Writing for the Web

Websites under the York domain should communicate with visitors in a clear, user-friendly manner. To do so, it is important to get the information to users in the most effective and efficient way by simplifying information.

The following tips will help you write clear, concise, web-friendly text:

Paragraph Text

  • use plain language;
  • avoid using internal language;
  • include only one idea per paragraph;
  • keep paragraphs short and easy to scan - limit paragraphs to 2 to 4 sentences in length;
  • minimize scrolling by being succinct and avoiding redundant text;
  • emphasize information by separating it from the rest of the content (with line breaks or a bullet list);
  • have only one topic per page – any other information should go on a dedicated page;
  • be consistent in the use of terms and acronyms – spell them out in their first occurrence referring to the acronym in brackets (eg. York University (York));
  • use an informal, friendly, conversational voice;
  • show, don’t tell - choose visual elements like photos, illustrations, videos, and diagrams over long descriptions;
  • keep your voice consistent throughout your site; and
  • use consistent naming conventions throughout your text.

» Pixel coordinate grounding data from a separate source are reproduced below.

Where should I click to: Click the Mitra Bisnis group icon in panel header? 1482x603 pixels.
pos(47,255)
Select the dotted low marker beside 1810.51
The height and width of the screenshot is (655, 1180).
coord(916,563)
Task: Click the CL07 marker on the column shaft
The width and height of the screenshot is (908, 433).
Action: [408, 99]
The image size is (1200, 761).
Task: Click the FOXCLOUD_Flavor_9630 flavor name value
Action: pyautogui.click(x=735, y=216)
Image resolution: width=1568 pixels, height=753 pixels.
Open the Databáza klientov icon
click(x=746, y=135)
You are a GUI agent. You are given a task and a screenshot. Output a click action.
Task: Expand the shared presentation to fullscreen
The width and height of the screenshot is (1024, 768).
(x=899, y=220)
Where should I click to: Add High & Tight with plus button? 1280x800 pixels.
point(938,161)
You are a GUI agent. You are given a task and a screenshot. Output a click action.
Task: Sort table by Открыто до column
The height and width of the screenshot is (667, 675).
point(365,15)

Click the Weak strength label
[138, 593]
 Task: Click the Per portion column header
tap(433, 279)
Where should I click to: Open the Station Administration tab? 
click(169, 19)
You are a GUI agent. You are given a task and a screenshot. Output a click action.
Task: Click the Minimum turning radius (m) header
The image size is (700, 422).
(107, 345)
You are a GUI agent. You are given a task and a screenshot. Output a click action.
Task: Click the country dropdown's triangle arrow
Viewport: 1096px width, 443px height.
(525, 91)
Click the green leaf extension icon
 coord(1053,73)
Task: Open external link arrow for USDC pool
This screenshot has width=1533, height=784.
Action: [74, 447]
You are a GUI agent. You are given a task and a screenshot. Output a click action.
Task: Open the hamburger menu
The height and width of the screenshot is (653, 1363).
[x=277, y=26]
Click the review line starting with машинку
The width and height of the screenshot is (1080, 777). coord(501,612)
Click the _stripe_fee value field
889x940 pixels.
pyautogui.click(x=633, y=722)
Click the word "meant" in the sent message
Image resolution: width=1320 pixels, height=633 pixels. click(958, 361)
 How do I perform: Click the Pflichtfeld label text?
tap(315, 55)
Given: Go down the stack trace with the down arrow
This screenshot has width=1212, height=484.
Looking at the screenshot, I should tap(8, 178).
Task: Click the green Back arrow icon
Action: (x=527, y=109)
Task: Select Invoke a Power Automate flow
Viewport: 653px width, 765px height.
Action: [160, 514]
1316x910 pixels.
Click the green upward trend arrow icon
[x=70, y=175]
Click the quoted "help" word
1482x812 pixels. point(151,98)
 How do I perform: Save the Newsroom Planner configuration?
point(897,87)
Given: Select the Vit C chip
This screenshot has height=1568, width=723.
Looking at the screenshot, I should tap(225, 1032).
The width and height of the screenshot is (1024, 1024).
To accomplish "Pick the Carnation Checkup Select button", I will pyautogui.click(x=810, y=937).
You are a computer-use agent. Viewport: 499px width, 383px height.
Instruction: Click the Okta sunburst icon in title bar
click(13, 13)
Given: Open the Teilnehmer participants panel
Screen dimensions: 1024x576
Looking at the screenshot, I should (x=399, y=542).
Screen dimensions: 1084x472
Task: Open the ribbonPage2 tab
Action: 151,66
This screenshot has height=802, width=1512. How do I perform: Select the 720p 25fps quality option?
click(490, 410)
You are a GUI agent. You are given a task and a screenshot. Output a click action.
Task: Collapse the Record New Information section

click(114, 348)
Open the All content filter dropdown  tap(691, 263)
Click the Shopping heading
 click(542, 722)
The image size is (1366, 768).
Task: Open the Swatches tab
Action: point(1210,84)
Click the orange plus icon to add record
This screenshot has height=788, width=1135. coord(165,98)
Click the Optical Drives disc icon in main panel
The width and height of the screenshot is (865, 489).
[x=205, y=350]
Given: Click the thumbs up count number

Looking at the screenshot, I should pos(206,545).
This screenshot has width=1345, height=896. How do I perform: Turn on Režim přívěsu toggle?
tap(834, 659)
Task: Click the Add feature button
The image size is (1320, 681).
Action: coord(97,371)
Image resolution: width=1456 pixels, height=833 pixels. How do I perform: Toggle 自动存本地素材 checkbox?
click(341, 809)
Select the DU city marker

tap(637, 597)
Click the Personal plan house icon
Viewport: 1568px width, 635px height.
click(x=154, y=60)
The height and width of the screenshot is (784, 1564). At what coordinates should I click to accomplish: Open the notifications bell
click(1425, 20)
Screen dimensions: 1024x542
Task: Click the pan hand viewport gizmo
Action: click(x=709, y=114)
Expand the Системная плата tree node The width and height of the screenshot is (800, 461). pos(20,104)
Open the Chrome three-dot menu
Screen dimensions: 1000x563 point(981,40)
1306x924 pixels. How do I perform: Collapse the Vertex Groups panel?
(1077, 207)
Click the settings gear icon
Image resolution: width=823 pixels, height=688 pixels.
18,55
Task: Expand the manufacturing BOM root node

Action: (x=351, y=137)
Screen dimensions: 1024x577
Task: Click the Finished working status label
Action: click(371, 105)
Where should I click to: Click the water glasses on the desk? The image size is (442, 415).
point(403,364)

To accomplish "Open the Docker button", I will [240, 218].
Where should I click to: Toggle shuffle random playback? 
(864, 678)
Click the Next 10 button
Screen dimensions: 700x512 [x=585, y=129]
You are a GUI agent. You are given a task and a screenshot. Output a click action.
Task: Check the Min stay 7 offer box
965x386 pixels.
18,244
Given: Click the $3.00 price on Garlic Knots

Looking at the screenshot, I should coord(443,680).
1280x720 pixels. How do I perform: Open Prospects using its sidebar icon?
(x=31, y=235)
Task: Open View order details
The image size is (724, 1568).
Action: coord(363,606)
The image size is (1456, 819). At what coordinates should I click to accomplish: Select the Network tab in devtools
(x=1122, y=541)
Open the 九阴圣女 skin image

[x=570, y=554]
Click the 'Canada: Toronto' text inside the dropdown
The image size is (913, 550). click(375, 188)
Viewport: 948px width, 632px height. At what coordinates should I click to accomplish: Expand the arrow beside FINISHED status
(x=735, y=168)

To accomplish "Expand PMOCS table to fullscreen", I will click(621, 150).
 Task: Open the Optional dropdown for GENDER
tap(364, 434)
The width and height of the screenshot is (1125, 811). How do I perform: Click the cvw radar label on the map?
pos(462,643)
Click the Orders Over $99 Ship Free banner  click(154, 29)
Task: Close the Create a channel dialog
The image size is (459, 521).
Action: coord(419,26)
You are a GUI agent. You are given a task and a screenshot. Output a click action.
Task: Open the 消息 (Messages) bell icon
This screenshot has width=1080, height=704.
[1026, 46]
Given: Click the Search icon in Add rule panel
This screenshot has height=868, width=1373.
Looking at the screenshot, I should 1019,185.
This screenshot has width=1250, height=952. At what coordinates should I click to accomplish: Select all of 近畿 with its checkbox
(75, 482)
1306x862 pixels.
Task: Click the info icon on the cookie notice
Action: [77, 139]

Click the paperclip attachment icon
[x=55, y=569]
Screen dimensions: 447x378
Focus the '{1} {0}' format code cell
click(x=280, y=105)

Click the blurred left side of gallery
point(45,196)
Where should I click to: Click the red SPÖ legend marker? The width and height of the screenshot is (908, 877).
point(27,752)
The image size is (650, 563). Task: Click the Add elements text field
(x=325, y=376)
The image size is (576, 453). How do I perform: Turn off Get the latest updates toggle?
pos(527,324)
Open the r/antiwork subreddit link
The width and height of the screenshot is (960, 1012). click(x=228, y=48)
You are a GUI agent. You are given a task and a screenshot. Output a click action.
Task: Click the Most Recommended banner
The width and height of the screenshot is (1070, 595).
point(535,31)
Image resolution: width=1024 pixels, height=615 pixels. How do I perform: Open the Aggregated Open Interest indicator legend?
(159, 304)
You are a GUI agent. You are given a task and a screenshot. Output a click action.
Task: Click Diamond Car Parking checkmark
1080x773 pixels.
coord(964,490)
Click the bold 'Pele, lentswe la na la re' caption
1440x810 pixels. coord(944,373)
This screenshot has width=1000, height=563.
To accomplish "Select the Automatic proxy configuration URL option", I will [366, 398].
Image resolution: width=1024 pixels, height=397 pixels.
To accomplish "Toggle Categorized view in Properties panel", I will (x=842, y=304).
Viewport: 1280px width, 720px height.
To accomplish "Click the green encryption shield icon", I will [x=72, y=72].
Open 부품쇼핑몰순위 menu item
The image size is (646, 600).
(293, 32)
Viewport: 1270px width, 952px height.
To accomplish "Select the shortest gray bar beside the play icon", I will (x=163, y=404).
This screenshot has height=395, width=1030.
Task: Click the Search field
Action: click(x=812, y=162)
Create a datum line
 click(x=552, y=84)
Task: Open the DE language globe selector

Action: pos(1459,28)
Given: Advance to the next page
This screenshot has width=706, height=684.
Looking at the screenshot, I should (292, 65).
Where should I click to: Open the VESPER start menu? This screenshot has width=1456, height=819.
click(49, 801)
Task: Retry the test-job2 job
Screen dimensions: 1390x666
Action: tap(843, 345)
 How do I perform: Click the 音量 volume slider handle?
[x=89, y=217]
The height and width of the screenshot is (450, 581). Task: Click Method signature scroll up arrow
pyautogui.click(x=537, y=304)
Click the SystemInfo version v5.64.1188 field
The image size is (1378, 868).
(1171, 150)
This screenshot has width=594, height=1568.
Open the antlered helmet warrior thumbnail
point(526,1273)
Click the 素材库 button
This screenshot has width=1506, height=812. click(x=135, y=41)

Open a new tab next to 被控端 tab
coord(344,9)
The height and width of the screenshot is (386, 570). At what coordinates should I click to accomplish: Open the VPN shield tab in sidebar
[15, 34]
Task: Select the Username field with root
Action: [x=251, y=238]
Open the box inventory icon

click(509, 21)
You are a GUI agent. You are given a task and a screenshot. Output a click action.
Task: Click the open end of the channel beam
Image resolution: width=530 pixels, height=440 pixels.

  • link to relevant resources in your copy - readers will appreciate the convenience of instantly accessing this material;
  • avoid making titles hyperlinks – embed a link within the following content instead;
  • make hyperlink text the same as the title of the destination page so your visitor knows where they'll go before clicking through; and
  • if hyperlink destinations are to documents, state the document type in the link text (eg. Named Link (pdf)).

Grammar & Punctuation

  • use capital letters to indicate proper nouns, acronyms, and the first letter of a sentence;
  • use italics only within the main content area of the page, but not in titles, navigation or in bulleted lists;
  • only use one space after a sentence (i.e. after a period), not two spaces;
  • all (English) spelling should be in Canadian / British English (see York’s Language Style Guide  for complete details); and
  • titles / page headers should follow “title case”, meaning that you should capitalize all nouns, pronouns, verbs and all other words of four or more letters.

Text Organization

  • put all the critical elements of your page into the first 2 to 3 sentences - assume visitors will read the first paragraph and skim the rest;
  • use descriptive headings and sub-headings to provide meaningful road markers for those skimming through the content;
  • put the most important information first;
  • use (properly marked-up) headings and sub-headings to guide your visitor through what they are about to read;
  • use bullet points or numbered lists where possible;
  • use bolded text  sparingly;
  • when bolding text use <strong> tags instead of <b> (<b> has been deprecated);
  • when italicizing text, use <em> tags instead of <i> (<i> has been deprecated); and
  • underlining should only be used to highlight hyperlinks within the main body content.

Accessibility Issues:

Well-written text is accessible to all visitors no matter what their abilities include. Using proper mark-up ensures that all devices interpret and communicate your text the same way for all your visitors.